Comparative theologian and historian Ruth Lapide was born in a jewish family of Middle Frank in Germany and has her own memories of the Nazi times. She studied at the Hebrew University in Jerusalem. She and her husband, the jewish theologian Pinchas Lapide, who died in 1997, have been a byword for the reconciliation between Jews and Christians, and for greater understanding between the Federal Republic of Germany and Israel. Here her reactions to some basic questions regarding the memory of the holocaust here in Germany and elsewhere in the world, put to her by Nandini Jaoli of the Hindi Service of the Deutsche Welle.
Holocaust memorial in Berlin
Are the Germans getting weary of the holocaust and its memories?
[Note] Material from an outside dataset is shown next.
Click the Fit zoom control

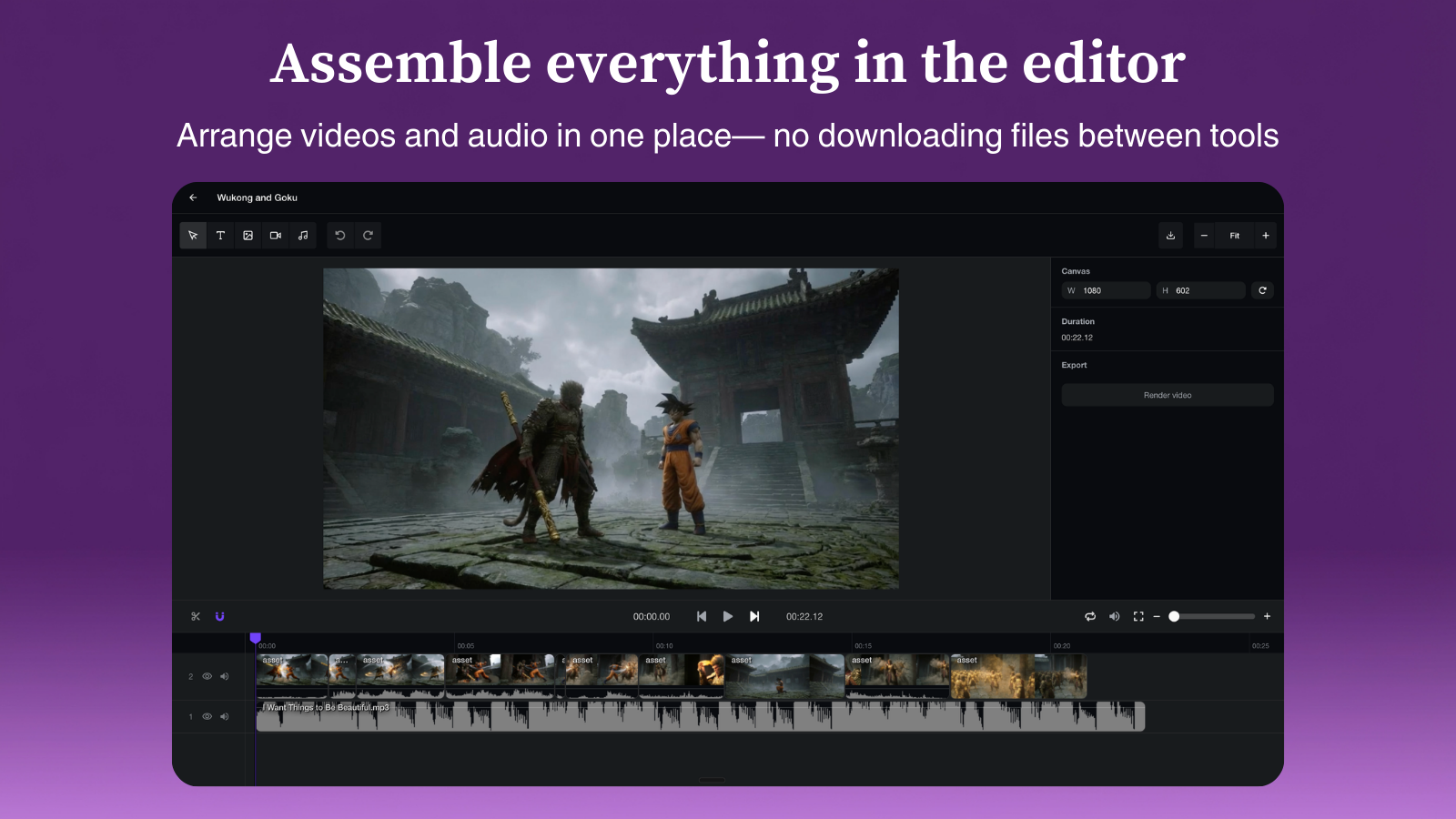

Ruth Lapide will be speaking on this subject in Hennef on January 26, 2006. But she remains cautious:
“I’ll tell you, in my experience I never use the expression ‘the Germans’, or ‘the Indians’ or ‘the Jews’ – never a collective title… There’s in Germany a number of people, especially one author called Martin Walser, who started a number of years ago here a Frankfurter movement ‘enough is enough’… But there’s a great majority of people… who are very keen and eager to educate the future generation in memory so that it (the Holocaust) could not and should not happen again.”
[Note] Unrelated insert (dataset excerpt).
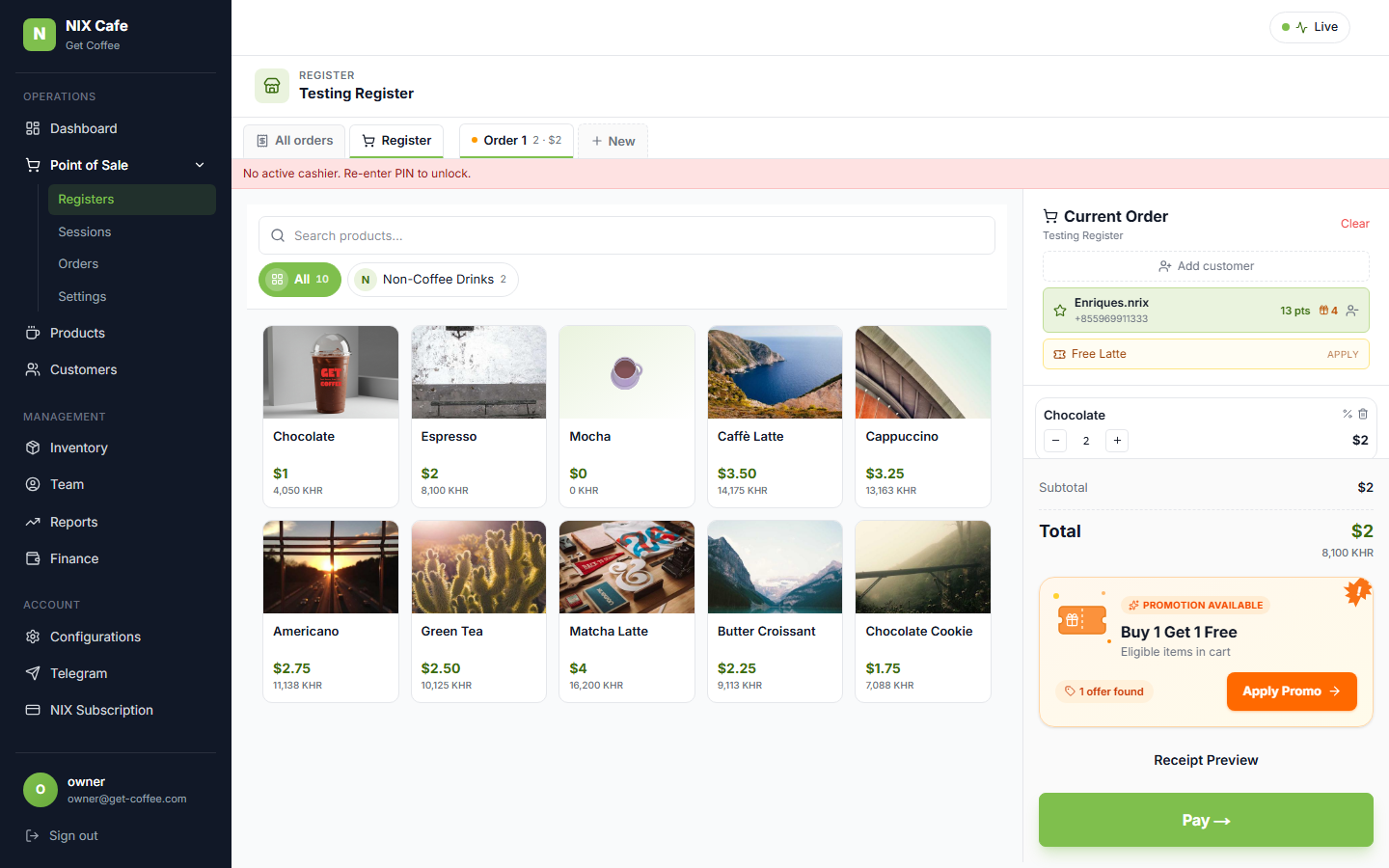Screen dimensions: 1389x868
Task: Increase the Chocolate quantity with the plus button
Action: pyautogui.click(x=1117, y=441)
As regards the much-debated holocaust memorial in Berlin, Ruth Lapide has found her own personal meaning:
“In the beginning I thought the museum… of huge stones in the center of Berlin… too vast… I myself and many of my family are victims… In the meantime I mulled it over and I found… the crime at the time was so vast that it is almost impossible to find an expression in… art. I came to appreciate the work of the men who designed this monument… If you go into the monument of the many stones, you just feel – when I was there, it was raining – you feel lost, completely lost, like the people felt in the holocaust, absolutely lost in a vast area of rain and darkness and stones, nobody to speak to only hearts of stone. So now, after a while, you need to think of it, you need to walk there. Then you get a feeling of this monument.”
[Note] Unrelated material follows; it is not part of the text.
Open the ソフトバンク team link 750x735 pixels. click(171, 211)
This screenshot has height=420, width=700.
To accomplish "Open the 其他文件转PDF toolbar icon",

What about the Iranian president trying to organize a conference about the holocaust? Another provocation, naturally, to which Ruth Lapide replied:
“I’m a historian, I’m teaching history. And this matter is no joke, the holocaust unfortunately has (taken place) and has left its signs… in every family. In my own family some thirty people have been killed and I’m a very lonely person. Unfortunately, this is no question of debating for those who have suffered… And I’ll tell you again, decent people in (this) country and in the world would not discuss such a question.”